A sophisticated new phishing-as-a-service (PhaaS) toolkit, dubbed “Sneaky 2FA,” has emerged targeting Microsoft 365 accounts since October 2024. French cybersecurity firm Sekoia has identified approximately 100 domains hosting these phishing pages, indicating growing adoption among cybercriminals.
Key Features:
– Bypasses two-factor authentication (2FA)
– Sold through Telegram for $200/month
– Includes licensed obfuscated source code
– Employs advanced anti-bot and anti-analysis measures
– Uses Cloudflare Turnstile challenges
– Redirects suspicious IPs to Wikipedia pages
Attack Method:
The campaign sends payment receipt emails containing QR codes that redirect victims to fraudulent Microsoft authentication pages.

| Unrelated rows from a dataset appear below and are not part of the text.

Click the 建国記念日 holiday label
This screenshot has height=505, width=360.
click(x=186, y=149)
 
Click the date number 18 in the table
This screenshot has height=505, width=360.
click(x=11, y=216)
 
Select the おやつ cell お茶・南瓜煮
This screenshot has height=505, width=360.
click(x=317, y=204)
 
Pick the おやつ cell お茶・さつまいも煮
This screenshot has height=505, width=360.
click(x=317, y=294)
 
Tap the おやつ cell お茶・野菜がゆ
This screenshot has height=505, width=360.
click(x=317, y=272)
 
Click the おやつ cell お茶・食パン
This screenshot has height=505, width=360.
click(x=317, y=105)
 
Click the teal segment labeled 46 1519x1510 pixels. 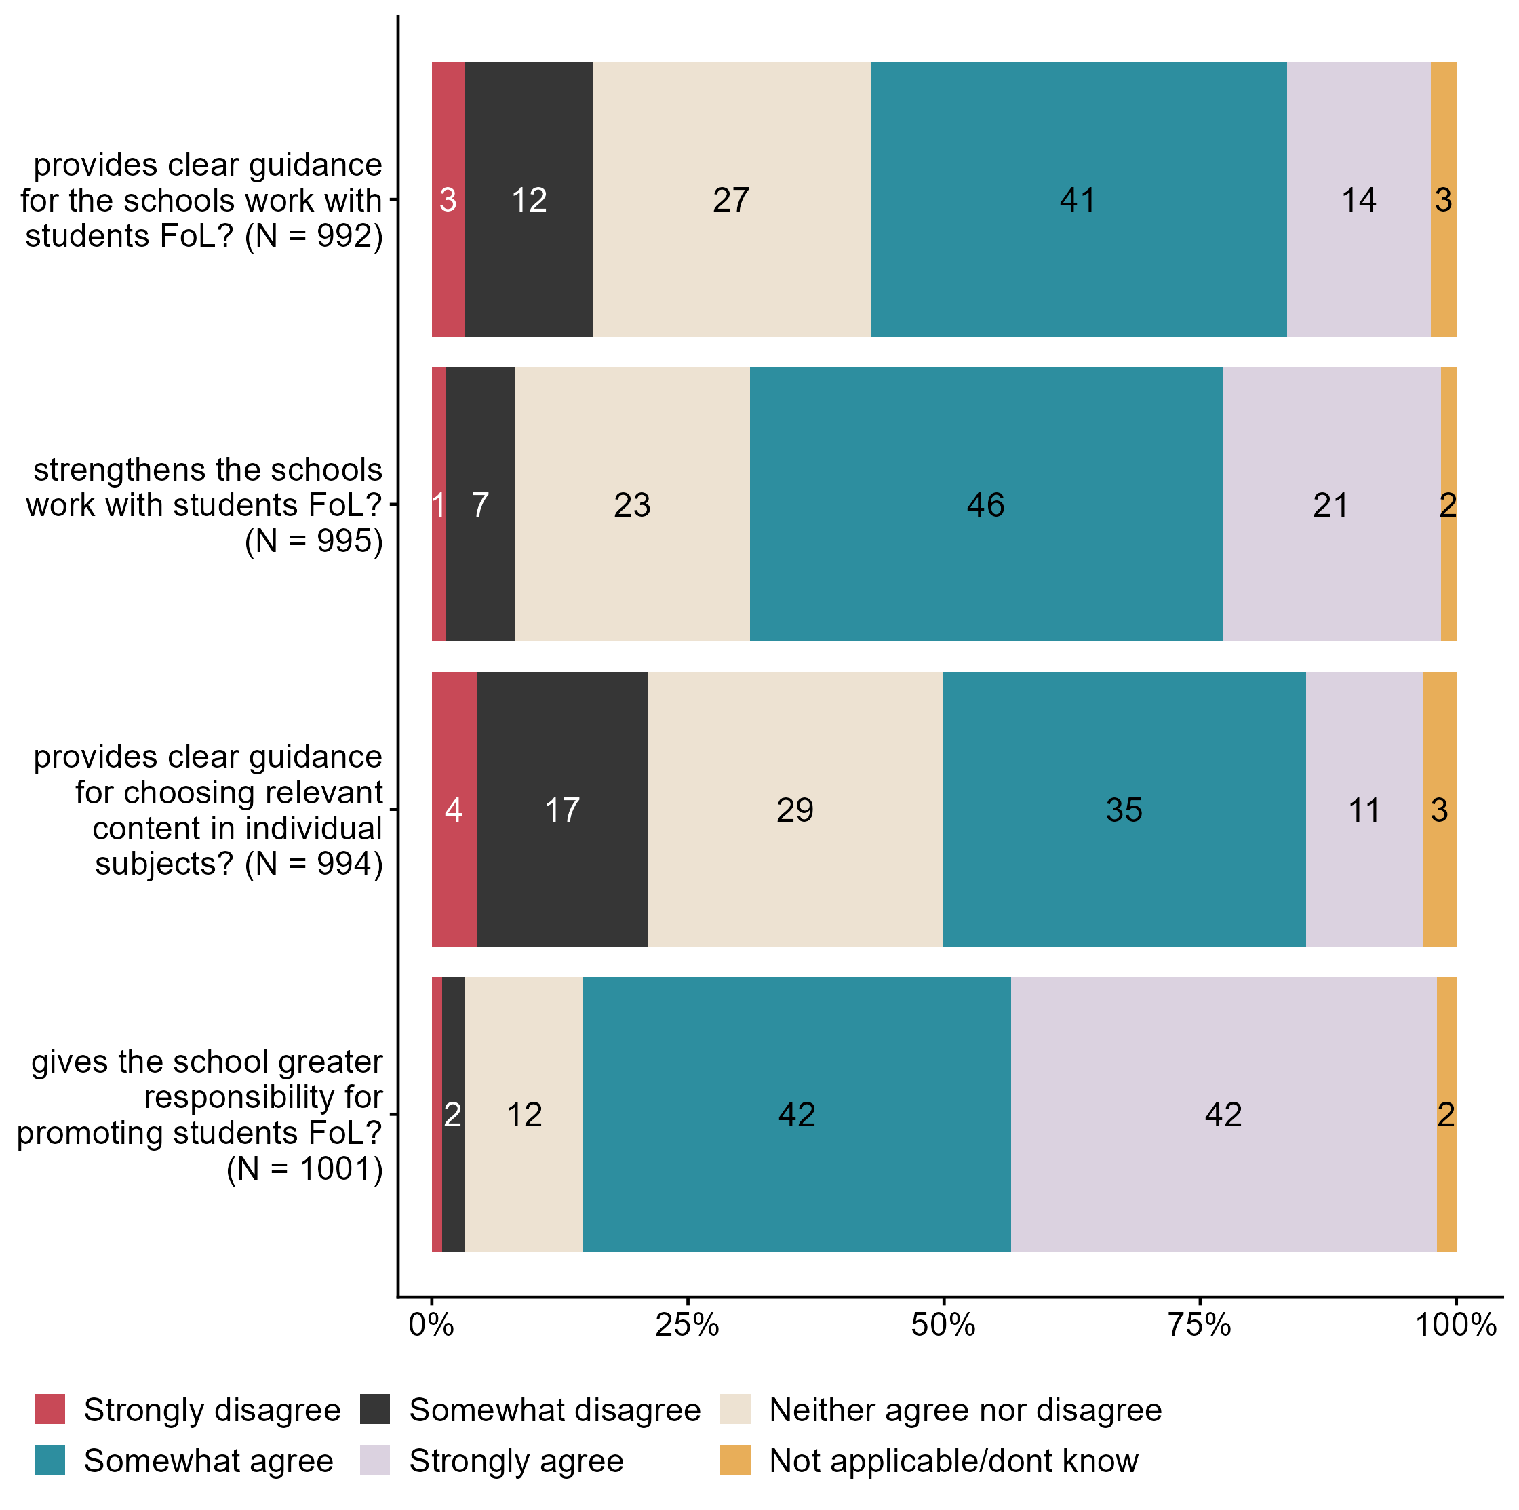[x=985, y=504]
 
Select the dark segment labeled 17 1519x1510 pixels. [x=562, y=809]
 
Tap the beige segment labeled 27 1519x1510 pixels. [x=731, y=199]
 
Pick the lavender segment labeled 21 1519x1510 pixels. [x=1331, y=504]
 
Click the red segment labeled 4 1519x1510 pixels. [x=454, y=809]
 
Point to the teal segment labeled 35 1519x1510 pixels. [x=1124, y=809]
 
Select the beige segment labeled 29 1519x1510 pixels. [x=795, y=809]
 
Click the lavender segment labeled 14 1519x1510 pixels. [x=1358, y=199]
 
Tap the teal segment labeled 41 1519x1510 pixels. [x=1078, y=199]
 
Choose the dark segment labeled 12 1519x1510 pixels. [x=528, y=199]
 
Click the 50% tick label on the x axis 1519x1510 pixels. [x=943, y=1324]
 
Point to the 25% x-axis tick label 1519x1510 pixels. [x=687, y=1324]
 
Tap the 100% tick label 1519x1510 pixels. [x=1455, y=1324]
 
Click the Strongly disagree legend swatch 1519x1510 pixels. [x=50, y=1410]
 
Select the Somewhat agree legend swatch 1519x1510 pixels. [x=50, y=1461]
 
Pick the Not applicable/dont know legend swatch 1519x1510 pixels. [x=735, y=1461]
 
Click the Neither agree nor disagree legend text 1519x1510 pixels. [x=965, y=1410]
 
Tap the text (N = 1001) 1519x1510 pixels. [x=305, y=1169]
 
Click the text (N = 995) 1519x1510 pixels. [x=314, y=541]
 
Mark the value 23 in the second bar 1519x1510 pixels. [x=632, y=504]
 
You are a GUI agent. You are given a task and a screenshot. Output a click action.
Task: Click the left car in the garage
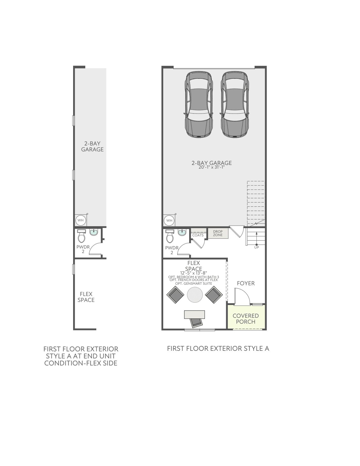click(x=198, y=104)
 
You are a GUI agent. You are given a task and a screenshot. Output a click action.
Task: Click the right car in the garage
click(x=235, y=104)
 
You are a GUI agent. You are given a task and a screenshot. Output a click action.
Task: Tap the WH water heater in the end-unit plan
click(x=81, y=220)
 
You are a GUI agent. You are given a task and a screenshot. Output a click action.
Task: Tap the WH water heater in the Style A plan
click(x=169, y=221)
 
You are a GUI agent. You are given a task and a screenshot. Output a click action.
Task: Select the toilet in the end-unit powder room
click(x=82, y=236)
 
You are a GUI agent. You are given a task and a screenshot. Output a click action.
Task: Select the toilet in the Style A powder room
click(x=170, y=236)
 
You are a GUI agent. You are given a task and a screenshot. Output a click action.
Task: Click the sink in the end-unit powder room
click(x=94, y=232)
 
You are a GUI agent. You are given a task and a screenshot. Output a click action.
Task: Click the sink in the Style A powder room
click(x=182, y=232)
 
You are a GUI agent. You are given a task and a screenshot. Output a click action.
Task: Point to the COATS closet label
click(x=198, y=235)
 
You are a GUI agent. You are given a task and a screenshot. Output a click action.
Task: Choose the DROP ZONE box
click(x=218, y=233)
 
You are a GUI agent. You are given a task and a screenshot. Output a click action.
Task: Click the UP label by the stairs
click(x=256, y=247)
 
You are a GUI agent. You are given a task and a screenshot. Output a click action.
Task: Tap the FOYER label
click(x=246, y=283)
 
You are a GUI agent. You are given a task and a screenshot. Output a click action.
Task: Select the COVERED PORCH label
click(x=245, y=319)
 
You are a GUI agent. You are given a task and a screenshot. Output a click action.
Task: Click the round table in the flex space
click(x=195, y=295)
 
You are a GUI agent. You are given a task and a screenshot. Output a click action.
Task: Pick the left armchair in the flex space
click(x=175, y=295)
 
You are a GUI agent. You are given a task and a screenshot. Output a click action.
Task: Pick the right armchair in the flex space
click(x=214, y=295)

These pages, hosted on compromised WordPress sites, automatically populate email addresses to appear legitimate and use blurred background images to deceive users.
Technical Implementation:
– Requires active subscription verification
– Uses specific User-Agent strings for authentication flow
– Contains code similarities to W3LL Panel phishing kit
– Implements adversary-in-the-middle (AitM) techniques
Security researchers note that some cybercriminals have migrated from other phishing kits like Evilginx2 and Greatness to Sneaky 2FA, highlighting its growing prominence in the cybercrime landscape. The kit’s distinctive User-Agent patterns provide a reliable method for detection.